Ayer un amigo me citó a La Rochefoucauld. No le conocía, no sabía ni de su existencia, ni de los moralistas franceses, ni de nada. No sé nada. Es imposible conocer todo, me digo a modo de consuelo. Estuve pensando la frase toda la tarde. Fui al mejor observatorio social que existe: el bar. Los bares son fuentes de sabiduría esperando a que alguien los observe.

Acodado en la barra intentaba escuchar a mis vecinos. Dos hombre de mediana edad contándose las batallas para desahogarse. Observaba a los que entraban y salían. A los que compran tabaco, los que usan el baño, los que ven el fútbol y los que toman caliches para retrasar la llegada a su casa donde le espera una mujer hastiada y unos hijos.
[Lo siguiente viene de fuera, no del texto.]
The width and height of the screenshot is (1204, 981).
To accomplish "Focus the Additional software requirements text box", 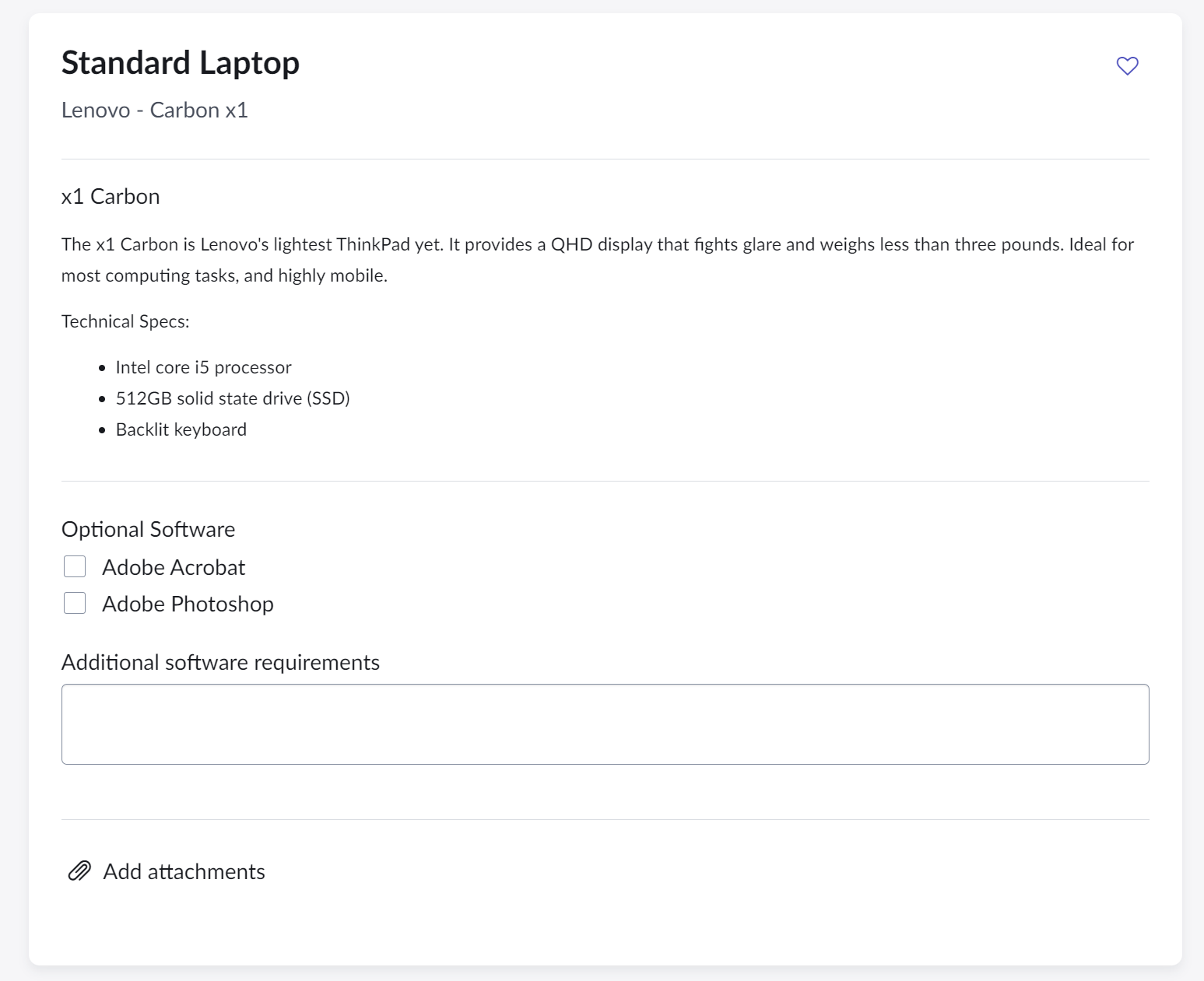I will point(605,724).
Dio la casualidad que al día siguiente me encontré a él junto con su mujer e hijos. Iban arreglados. Tendrían compromiso familiar. Aparentaban ser una familia feliz. Él de traje, ella con pamela y sus hijos con la raya al lado en el pelo. De primeras, nada podría hacer aparentar que él, ayer, estaba tomando su dosis diaria de alcohol en el bar de abajo con mirada alicaída.

Ayer era un domingo de tarde grisácea y hoy es un sábado con un cielo azul con todas sus connotaciones. Ayer era un tipo angustiado y hoy es un tipo feliz.

 Mientras él me miraba buscando la complicidad, yo le miraba pensando en La Rochefoucauld.